*** Opening Given records ***

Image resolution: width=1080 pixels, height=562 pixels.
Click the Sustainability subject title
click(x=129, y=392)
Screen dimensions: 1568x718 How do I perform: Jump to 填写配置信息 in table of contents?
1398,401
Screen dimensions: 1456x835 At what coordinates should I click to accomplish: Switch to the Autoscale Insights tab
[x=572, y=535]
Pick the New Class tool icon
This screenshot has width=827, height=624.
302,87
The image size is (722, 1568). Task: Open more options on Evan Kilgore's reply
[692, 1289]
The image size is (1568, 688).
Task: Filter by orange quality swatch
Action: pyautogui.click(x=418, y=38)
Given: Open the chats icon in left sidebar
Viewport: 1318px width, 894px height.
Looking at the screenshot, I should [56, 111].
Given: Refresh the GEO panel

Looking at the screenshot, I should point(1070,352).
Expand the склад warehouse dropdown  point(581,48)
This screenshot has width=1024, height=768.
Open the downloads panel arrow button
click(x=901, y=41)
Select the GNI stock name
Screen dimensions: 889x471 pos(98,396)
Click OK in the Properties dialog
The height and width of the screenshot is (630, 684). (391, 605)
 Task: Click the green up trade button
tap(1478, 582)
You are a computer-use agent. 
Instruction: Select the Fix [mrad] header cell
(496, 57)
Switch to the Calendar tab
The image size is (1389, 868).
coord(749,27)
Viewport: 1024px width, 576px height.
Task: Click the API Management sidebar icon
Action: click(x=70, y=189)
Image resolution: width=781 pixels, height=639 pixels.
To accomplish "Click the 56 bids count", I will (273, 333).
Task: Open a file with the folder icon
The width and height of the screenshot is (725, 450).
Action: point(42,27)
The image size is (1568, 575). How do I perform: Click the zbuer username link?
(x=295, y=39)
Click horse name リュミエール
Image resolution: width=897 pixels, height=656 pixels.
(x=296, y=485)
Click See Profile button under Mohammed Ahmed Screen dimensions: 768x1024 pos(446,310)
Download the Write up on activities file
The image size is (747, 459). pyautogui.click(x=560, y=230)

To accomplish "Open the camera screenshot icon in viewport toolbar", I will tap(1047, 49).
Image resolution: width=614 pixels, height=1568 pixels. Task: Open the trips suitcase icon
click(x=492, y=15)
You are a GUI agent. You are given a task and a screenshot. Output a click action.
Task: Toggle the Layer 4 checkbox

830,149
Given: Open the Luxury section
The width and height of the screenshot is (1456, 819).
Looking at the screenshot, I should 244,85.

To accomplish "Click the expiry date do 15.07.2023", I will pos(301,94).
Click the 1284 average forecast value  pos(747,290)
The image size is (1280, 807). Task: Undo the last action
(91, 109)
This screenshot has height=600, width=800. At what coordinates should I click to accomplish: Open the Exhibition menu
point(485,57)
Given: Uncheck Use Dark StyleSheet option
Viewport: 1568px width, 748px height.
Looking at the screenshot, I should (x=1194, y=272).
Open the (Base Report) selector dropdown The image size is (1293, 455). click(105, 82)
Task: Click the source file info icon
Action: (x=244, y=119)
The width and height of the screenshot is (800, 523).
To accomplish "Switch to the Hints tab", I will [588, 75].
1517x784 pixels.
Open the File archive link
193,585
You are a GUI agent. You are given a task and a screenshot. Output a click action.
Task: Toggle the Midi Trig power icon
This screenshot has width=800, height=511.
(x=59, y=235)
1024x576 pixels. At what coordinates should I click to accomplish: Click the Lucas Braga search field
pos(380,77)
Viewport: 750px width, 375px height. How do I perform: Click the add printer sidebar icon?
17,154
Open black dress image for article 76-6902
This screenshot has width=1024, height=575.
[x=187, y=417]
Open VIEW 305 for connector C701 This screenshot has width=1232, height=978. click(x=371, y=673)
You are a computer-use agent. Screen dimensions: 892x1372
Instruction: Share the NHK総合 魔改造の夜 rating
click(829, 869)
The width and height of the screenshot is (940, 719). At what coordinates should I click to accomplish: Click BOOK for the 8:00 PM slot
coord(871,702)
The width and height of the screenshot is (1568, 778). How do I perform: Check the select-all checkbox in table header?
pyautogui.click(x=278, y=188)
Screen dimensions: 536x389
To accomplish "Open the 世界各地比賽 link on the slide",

*** Closing Given records ***

> Problem description:
Every record above needs to be given again exactly.

> Answer for this exercise:
Image resolution: width=1080 pixels, height=562 pixels.
Click the Sustainability subject title
click(x=129, y=392)
Screen dimensions: 1568x718 How do I perform: Jump to 填写配置信息 in table of contents?
1398,401
Screen dimensions: 1456x835 At what coordinates should I click to accomplish: Switch to the Autoscale Insights tab
[x=572, y=535]
Pick the New Class tool icon
This screenshot has width=827, height=624.
302,87
The image size is (722, 1568). Task: Open more options on Evan Kilgore's reply
[692, 1289]
The image size is (1568, 688).
Task: Filter by orange quality swatch
Action: pyautogui.click(x=418, y=38)
Given: Open the chats icon in left sidebar
Viewport: 1318px width, 894px height.
Looking at the screenshot, I should [56, 111].
Given: Refresh the GEO panel

Looking at the screenshot, I should point(1070,352).
Expand the склад warehouse dropdown  point(581,48)
This screenshot has width=1024, height=768.
Open the downloads panel arrow button
click(x=901, y=41)
Select the GNI stock name
Screen dimensions: 889x471 pos(98,396)
Click OK in the Properties dialog
The height and width of the screenshot is (630, 684). (391, 605)
 Task: Click the green up trade button
tap(1478, 582)
You are a computer-use agent. 
Instruction: Select the Fix [mrad] header cell
(496, 57)
Switch to the Calendar tab
The image size is (1389, 868).
coord(749,27)
Viewport: 1024px width, 576px height.
Task: Click the API Management sidebar icon
Action: click(x=70, y=189)
Image resolution: width=781 pixels, height=639 pixels.
To accomplish "Click the 56 bids count", I will (273, 333).
Task: Open a file with the folder icon
The width and height of the screenshot is (725, 450).
Action: point(42,27)
The image size is (1568, 575). How do I perform: Click the zbuer username link?
(x=295, y=39)
Click horse name リュミエール
Image resolution: width=897 pixels, height=656 pixels.
(x=296, y=485)
Click See Profile button under Mohammed Ahmed Screen dimensions: 768x1024 pos(446,310)
Download the Write up on activities file
The image size is (747, 459). pyautogui.click(x=560, y=230)

To accomplish "Open the camera screenshot icon in viewport toolbar", I will tap(1047, 49).
Image resolution: width=614 pixels, height=1568 pixels. Task: Open the trips suitcase icon
click(x=492, y=15)
You are a GUI agent. You are given a task and a screenshot. Output a click action.
Task: Toggle the Layer 4 checkbox

830,149
Given: Open the Luxury section
The width and height of the screenshot is (1456, 819).
Looking at the screenshot, I should 244,85.

To accomplish "Click the expiry date do 15.07.2023", I will pos(301,94).
Click the 1284 average forecast value  pos(747,290)
The image size is (1280, 807). Task: Undo the last action
(91, 109)
This screenshot has height=600, width=800. At what coordinates should I click to accomplish: Open the Exhibition menu
point(485,57)
Given: Uncheck Use Dark StyleSheet option
Viewport: 1568px width, 748px height.
Looking at the screenshot, I should (x=1194, y=272).
Open the (Base Report) selector dropdown The image size is (1293, 455). click(105, 82)
Task: Click the source file info icon
Action: (x=244, y=119)
The width and height of the screenshot is (800, 523).
To accomplish "Switch to the Hints tab", I will [588, 75].
1517x784 pixels.
Open the File archive link
193,585
You are a GUI agent. You are given a task and a screenshot. Output a click action.
Task: Toggle the Midi Trig power icon
This screenshot has width=800, height=511.
(x=59, y=235)
1024x576 pixels. At what coordinates should I click to accomplish: Click the Lucas Braga search field
pos(380,77)
Viewport: 750px width, 375px height. How do I perform: Click the add printer sidebar icon?
17,154
Open black dress image for article 76-6902
This screenshot has width=1024, height=575.
[x=187, y=417]
Open VIEW 305 for connector C701 This screenshot has width=1232, height=978. click(x=371, y=673)
You are a computer-use agent. Screen dimensions: 892x1372
Instruction: Share the NHK総合 魔改造の夜 rating
click(829, 869)
The width and height of the screenshot is (940, 719). At what coordinates should I click to accomplish: Click BOOK for the 8:00 PM slot
coord(871,702)
The width and height of the screenshot is (1568, 778). How do I perform: Check the select-all checkbox in table header?
pyautogui.click(x=278, y=188)
Screen dimensions: 536x389
To accomplish "Open the 世界各地比賽 link on the slide",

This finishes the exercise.